Beyond corporate supporters, Yin also thinks of ROI in terms of celebrities and the general public. In recruiting volunteer celebrities for “Strike Out Diabetes,” she has to gauge what the individual wants: publicity, the opportunity to network with other influential people, being part of a cause in which they believe, or even the simple opportunity to serve. This keenness has allowed her and Gary to secure the celebrity judges and a supporting cast of NBAers, former Giant Leonard Marshall, additional celebrity chefs, entertainment celebrities, and business and political leaders.
Regarding the general public, Yin comments, “It’s human nature to have a hard time parting with one’s money, and that is why the non-profit industry is so fascinating to me: As a non-profiteer, you have to try to develop ‘returns’ for the potential donor that they will respond to.” Beyond the opportunity to have an event photographer take pictures of them with some of the who’s who, returns include watching and eating at the Taste Contest, playing in the softball games, and the opportunity to win prizes.
And, Jane has to wear her own ROI hat for the Gary Forbes Foundation and other nonprofits with which she is involved. That duty goes well beyond the given aspect of fiscal sustainability as the foundations’ namesakes are looking for a different return. “I have found that athletes that I work with have a genuine desire to impact change. Some of the athletes I’ve worked with have come from economically disadvantaged backgrounds, so they find it incredibly rewarding and important to give back.”

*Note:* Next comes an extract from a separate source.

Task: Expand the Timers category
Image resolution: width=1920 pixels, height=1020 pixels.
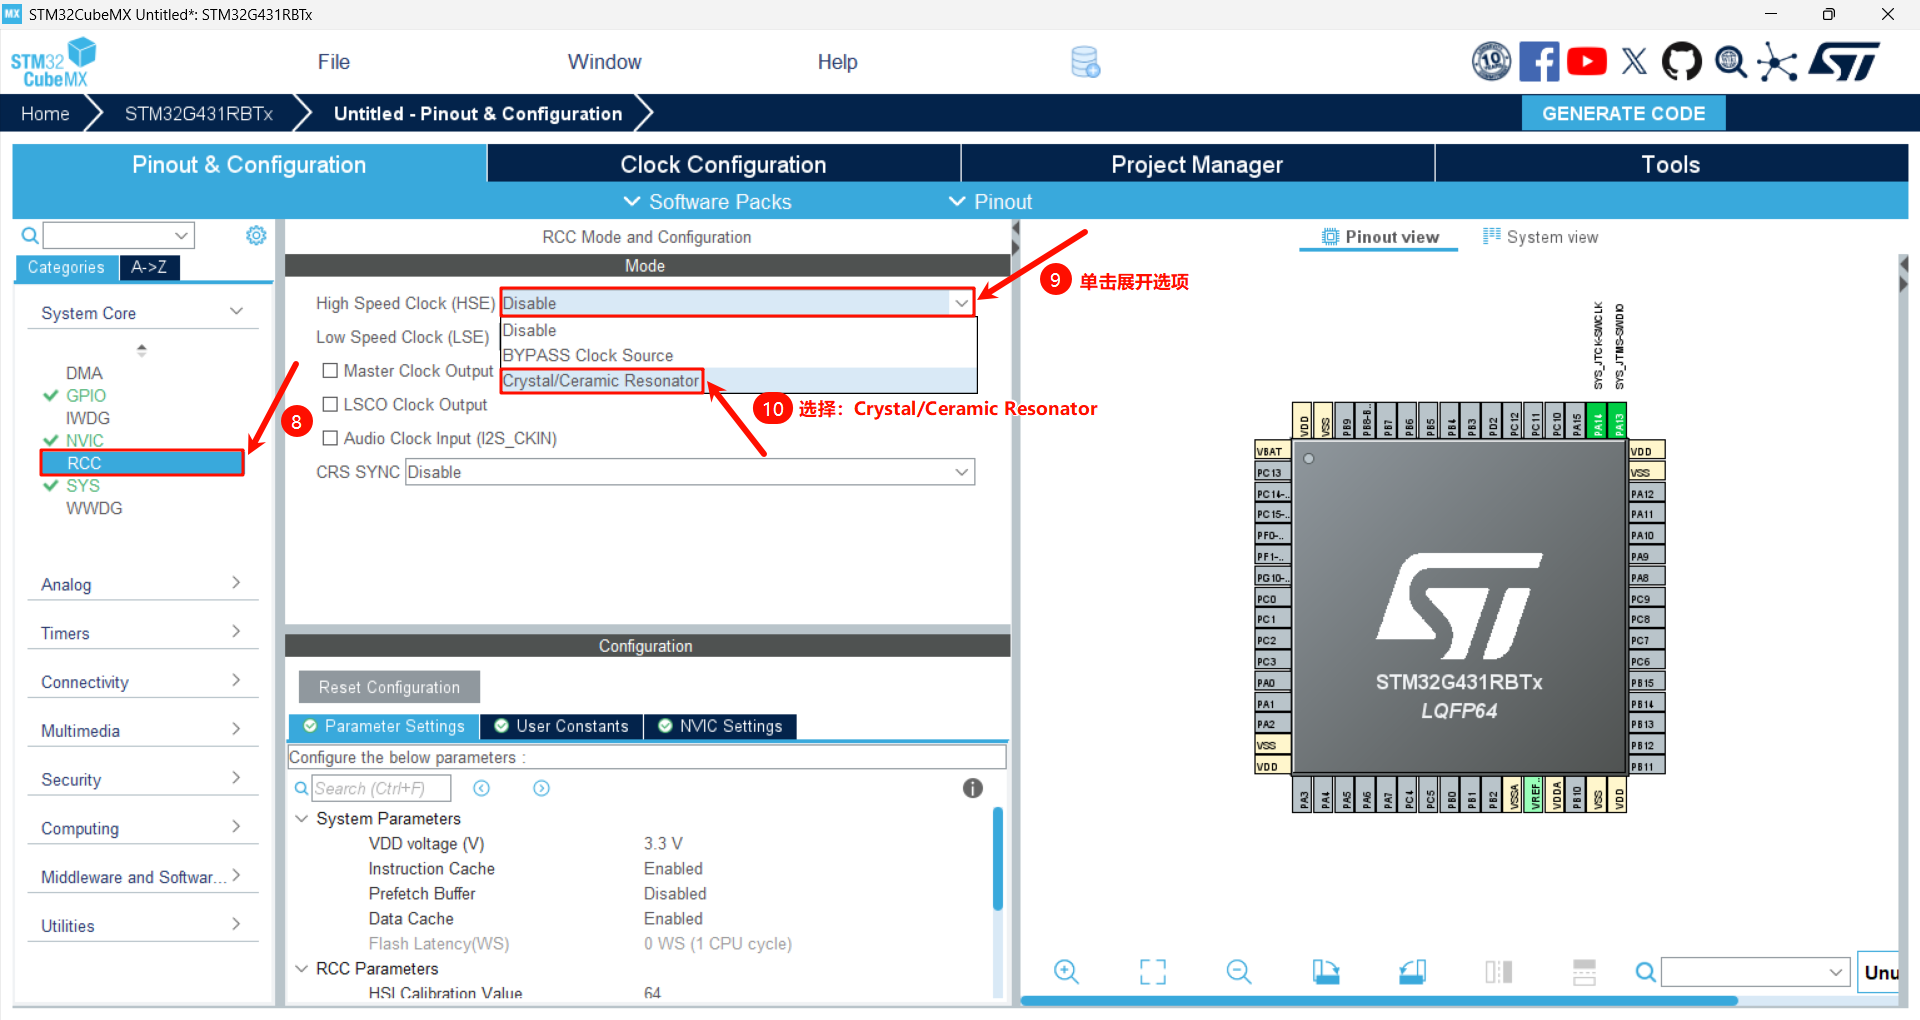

Yet, Yin and Forbes know the reality of the charity business. Robinson was able to advance major social issues because of his extraordinary athletic success. So while Yin works on the business aspects of the foundation, Forbes continues to work at something that could prove much more effective at bolstering its funding and impact, his craft on the court. Though he last played for an NBA team in 2012, he played for the Brooklyn Nets last preseason and has taken multiple opportunities to prove his mettle in NBA D-League and international play. Should Forbes be able to earn an NBA roster spot this upcoming season, it will also augment his philanthropic platform and catalyze support for a truly vital cause.
*(Note: To determine a pre-tax discretionary income percentage estimate of 46%, “BLS Consumer Expenditures—2012” data was used. Necessary expenses were treated as follows: Food at Home, Housing, and Health Care at full value; Away from Home food, Apparel and Services, Transportation, Personal Insurance and Pensions, and All Other Expenditures at half value; Cash Contributions and Entertainment at no value).